他愣了愣:“为什么?”可悲的是从他的声音里只有疑惑,没有一点难过。
傅未未绝望地闭上眼,眼泪顺着面颊落下来,背对着他。
小叔说过,她也是傅家的人,既然是傅家人,那就无论在什么时候,都不能丢了身为傅家人的身份和体面。
哪怕再难过,眼泪也不能对着外人留,特别还是在自己的敌人面前。
傅未未费力地擦去脸上的眼泪,但是声音还是止不住地哽咽,巨大悲伤的冲刷,让她意识几乎模糊。
她不能丢小叔的脸。
“就是...突然就不想了。”那个女人说的对,因为你不爱我,因为我爱你,所以我放你自由。
傅未未听到自己内心的声音。
她倒下去。
迷迷糊糊中,她听到锡林仿佛在和那个女人争执些什么,桌子上的东西碎了一地。
傅未未苦笑着,闭上眼睛。
不重要了……
...
娇阳回到别墅,气势汹汹地进去,然后一把甩上门!
“去哪儿了?”
坐在沙发上拿着一把手术刀,带着医用白手套的付莱斯特林抬起眼角,正对着的茶几上正摆放着三团血肉模糊的不明物体。
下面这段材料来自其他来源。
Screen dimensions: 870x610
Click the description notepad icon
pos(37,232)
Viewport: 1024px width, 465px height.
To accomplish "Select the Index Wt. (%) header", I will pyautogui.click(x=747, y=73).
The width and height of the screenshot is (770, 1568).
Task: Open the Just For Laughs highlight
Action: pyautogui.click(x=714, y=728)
本来就心情不好的娇阳看见了愈发火大,二话不说地走过去,踹了他身边的椅子一脚,然后往楼上走去。
付莱斯特林被吓了一跳,手里拿着的手术刀都颤了颤,手势一歪,即将制作完成的“半成品”给做成了残次品。
付莱斯特林看着那刀切歪了的肉片:“……”
“喂。”他干脆把残次品丢进垃圾桶里,蔚蓝色的眼睛注视着她,看向正走在楼梯上的盛娇阳。
“你干什么去了?”
目光落在这位东方姑娘略微凌乱的头发上:“你被打劫了?想不到啊想不到,堂堂变态,身为我们四人帮的一员,居然也有被打劫的一天。”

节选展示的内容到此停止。